US Federal Reserve governor Frederic Mishkin’s departure alters the Fed balance of power. He was a noted “soft money” man and supporter of chairman Ben Bernanke.
Minutes of the Federal Open Market Committee’s (FOMC) 30 April meeting disclosed a revision in the Fed’s 2008 PCE (personal consumption expenditures) inflation forecast from the 2.1-2.4% forecast in January to 3.1-3.4%. Could these be the first signals of a policy reversal and a rate rise?
Mishkin, appointed in September 2006, had taken a two-year leave of absence from Columbia University; so, his decision to leave is not entirely surprising. Nevertheless, his policy position was sufficiently individual, so his departure is significant.

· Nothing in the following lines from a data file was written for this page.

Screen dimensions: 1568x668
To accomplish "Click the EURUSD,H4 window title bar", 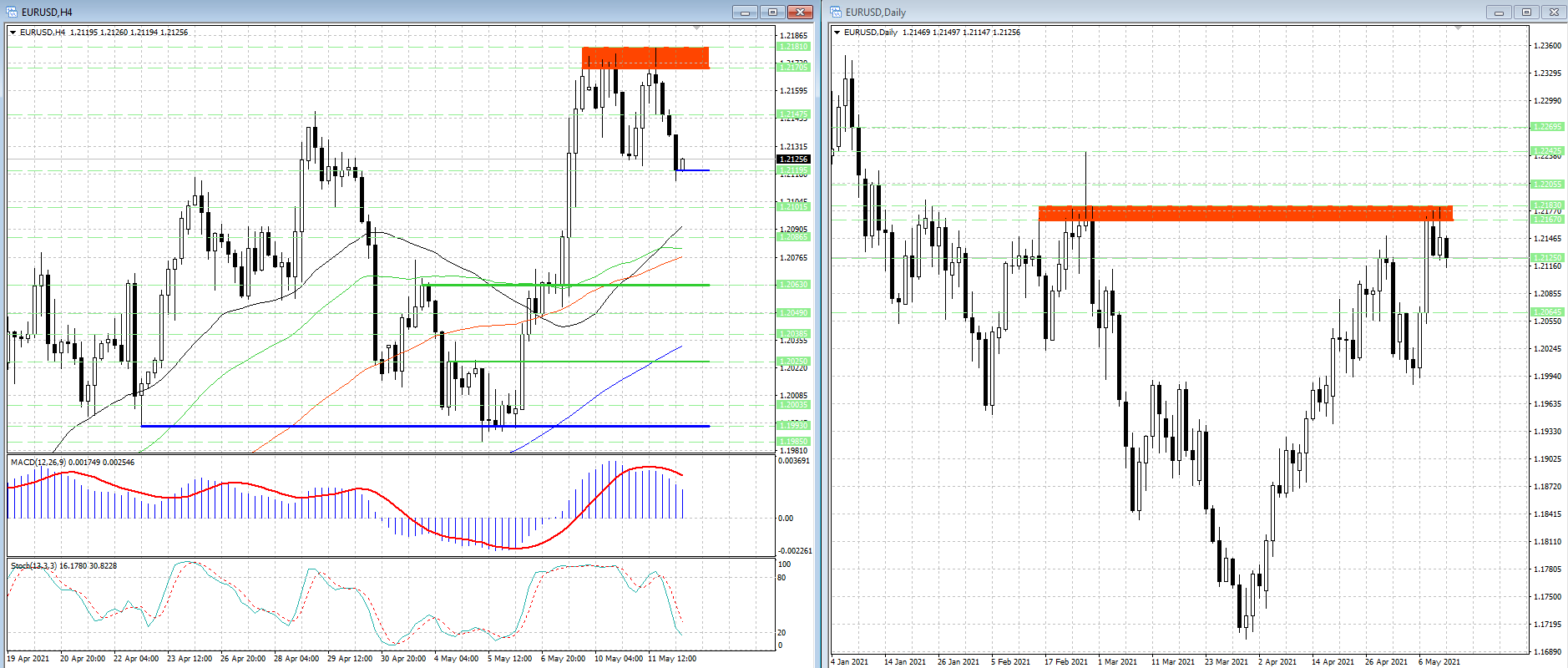I will (334, 12).
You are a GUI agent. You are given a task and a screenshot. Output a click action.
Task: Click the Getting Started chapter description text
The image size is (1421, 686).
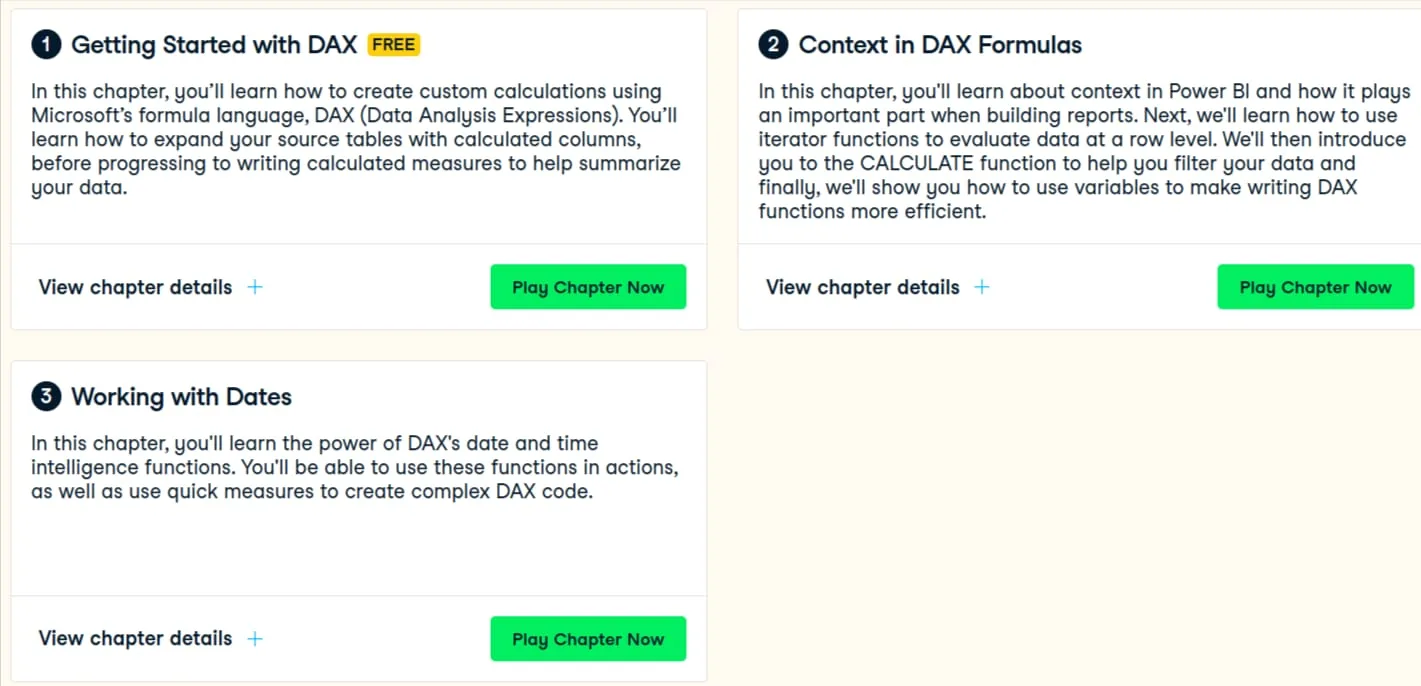tap(356, 139)
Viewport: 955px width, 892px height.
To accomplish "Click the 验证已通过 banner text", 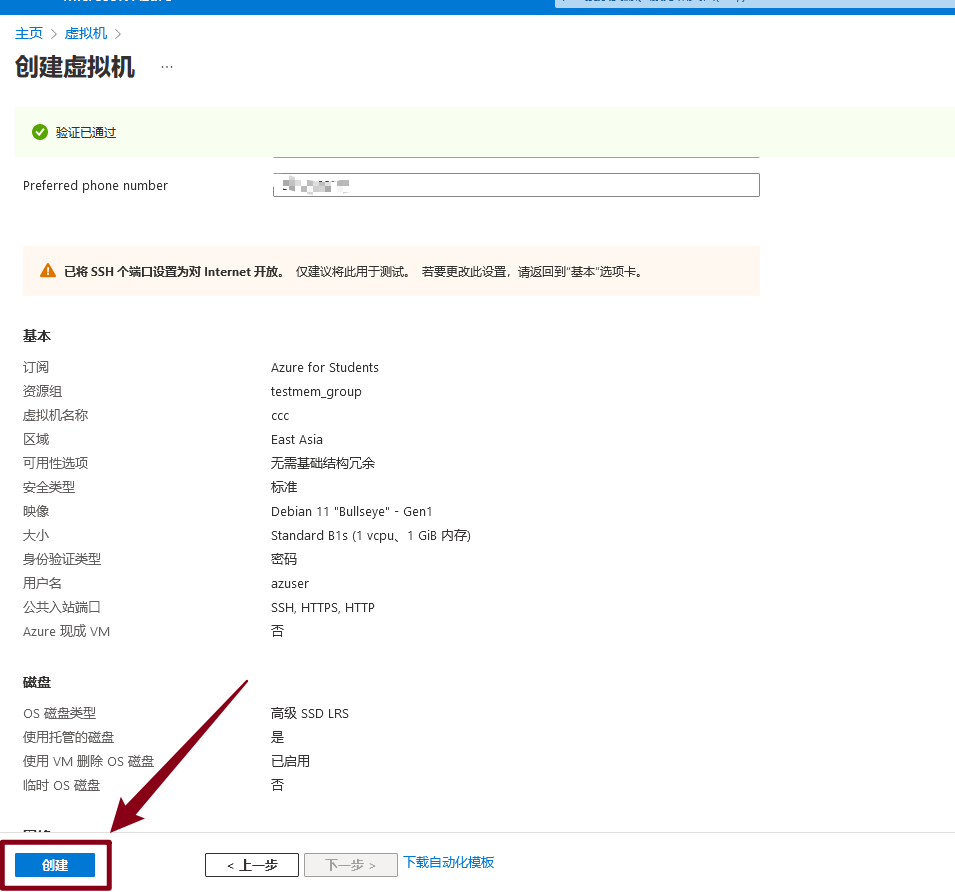I will (86, 132).
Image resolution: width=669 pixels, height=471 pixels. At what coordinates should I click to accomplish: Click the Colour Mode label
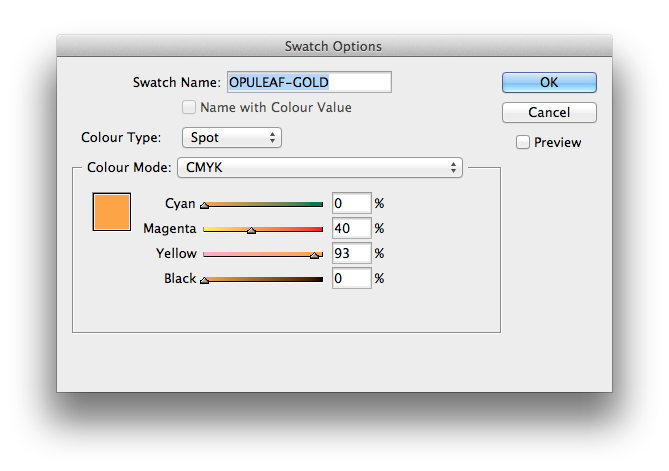[x=128, y=168]
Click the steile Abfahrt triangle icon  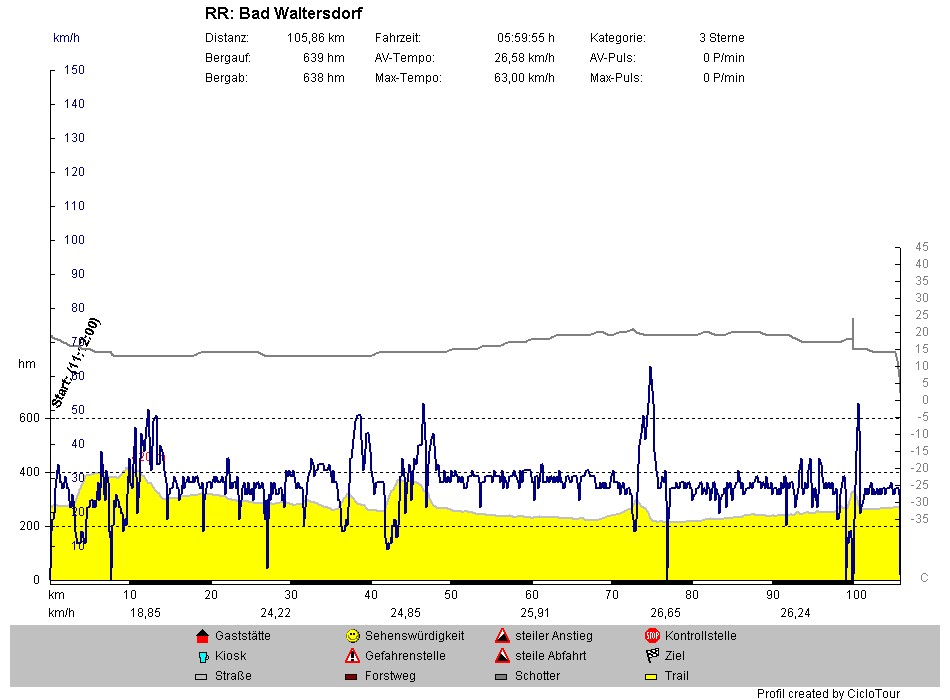pyautogui.click(x=502, y=656)
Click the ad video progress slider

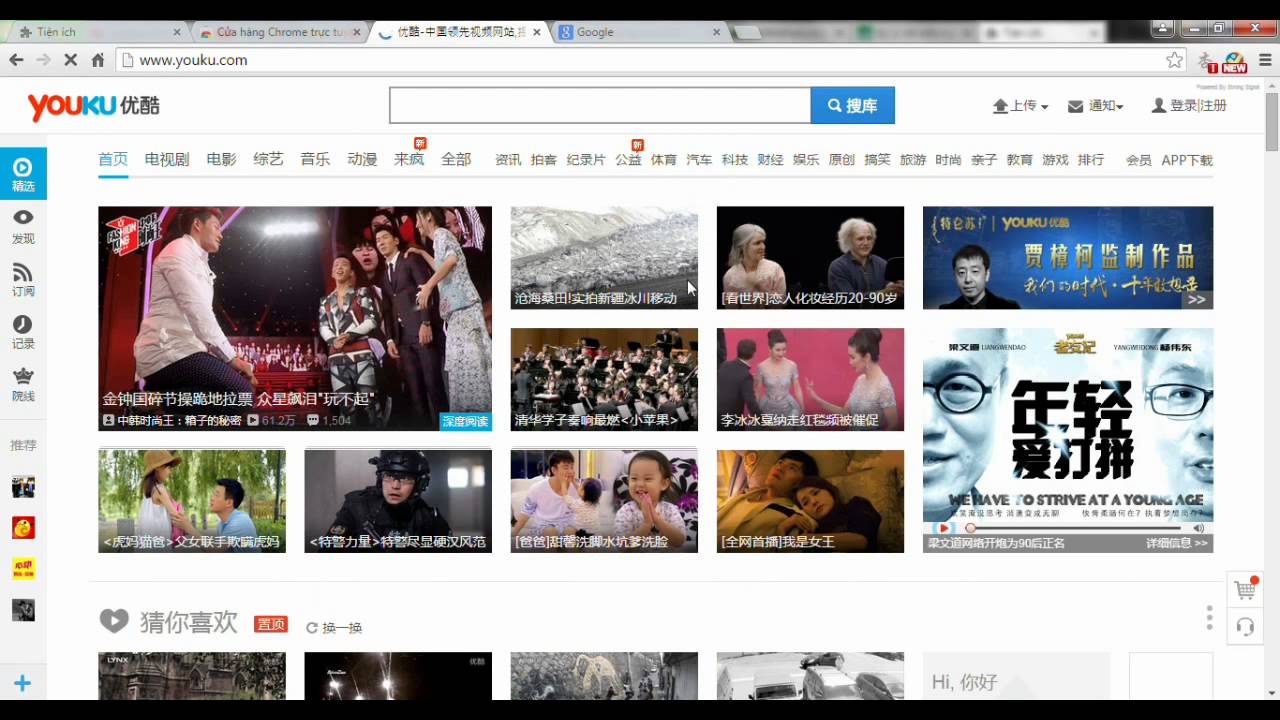(1075, 528)
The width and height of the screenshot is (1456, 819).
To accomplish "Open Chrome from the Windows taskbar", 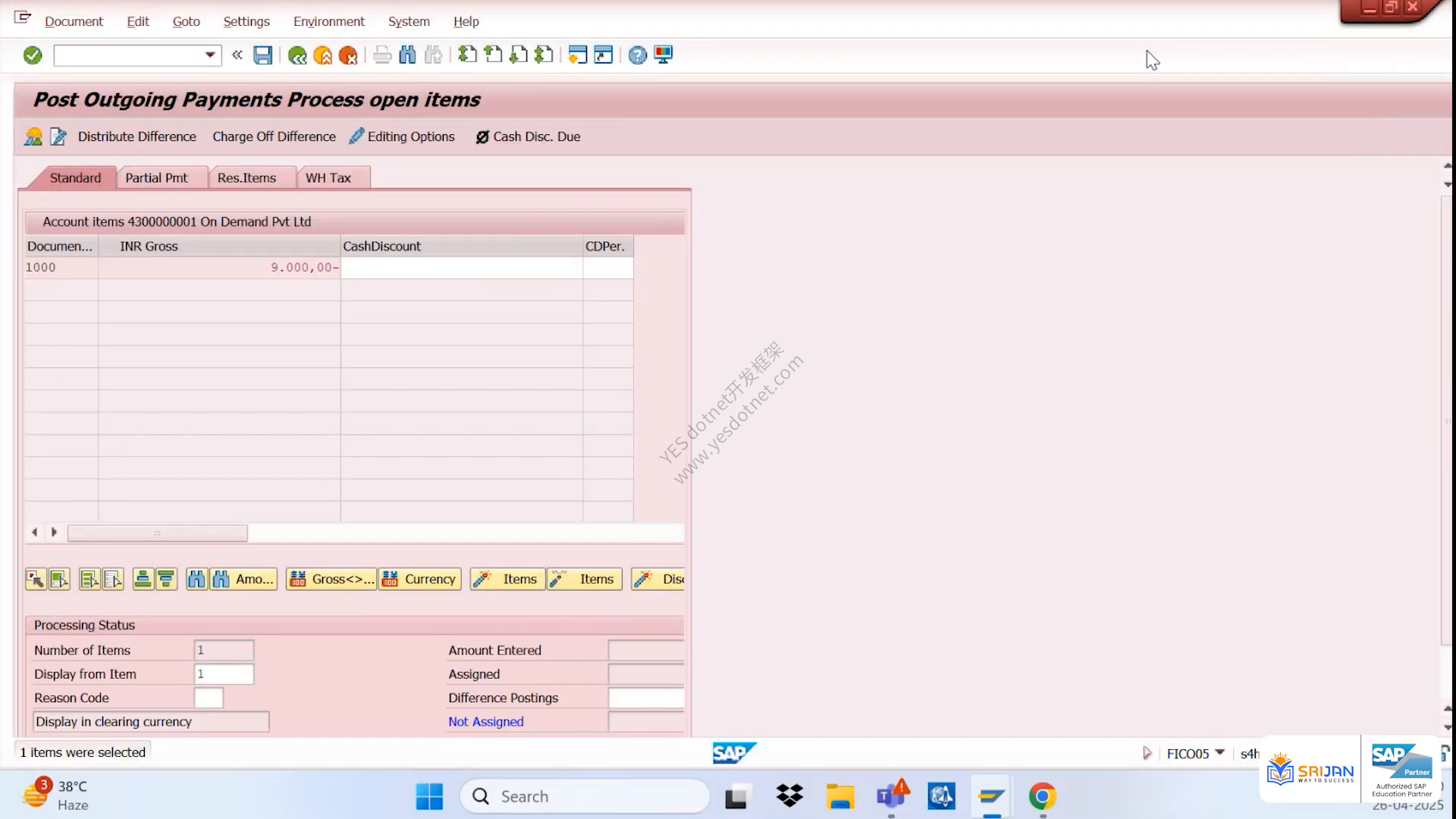I will pyautogui.click(x=1042, y=796).
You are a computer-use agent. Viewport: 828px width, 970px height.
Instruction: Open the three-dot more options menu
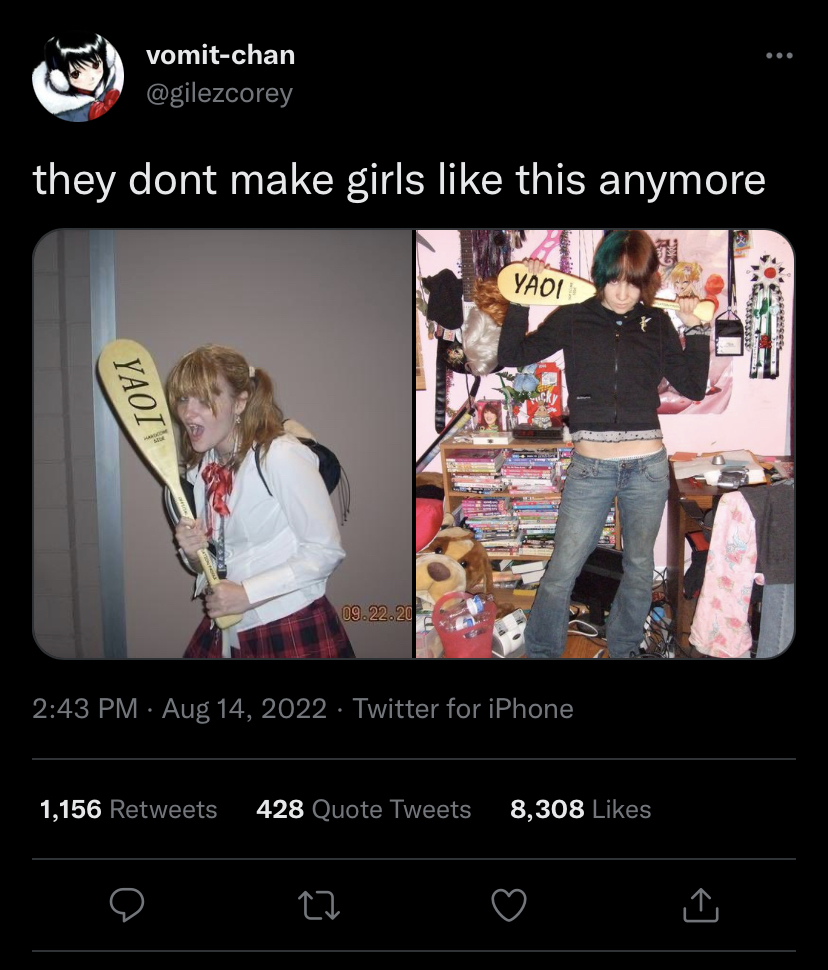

Mishkin was a strong proponent of cheaper money; in particular the recent rate reductions to fight the subprime mortgage crisis.
Mishkin claimed it was impossible for the Fed to deflate asset bubbles, rebutting a key position of hard money enthusiasts.
If inflation will be above 3%, then a 2% funds rate cannot be sustained for long without pushing inflation up further.
At a minimum, Mishkin’s departure removes a barrier to a policy reversal on rates. It may even indicate that internal Fed discussions relating to such a reversal are under way.
One swallow does not make a summer; similarly one governor’s departure doesn’t herald a policy change. Yet, combined with the new interest rate forecast, it suggests that the FOMC meetings on 25 June and 5 August will be worth watching.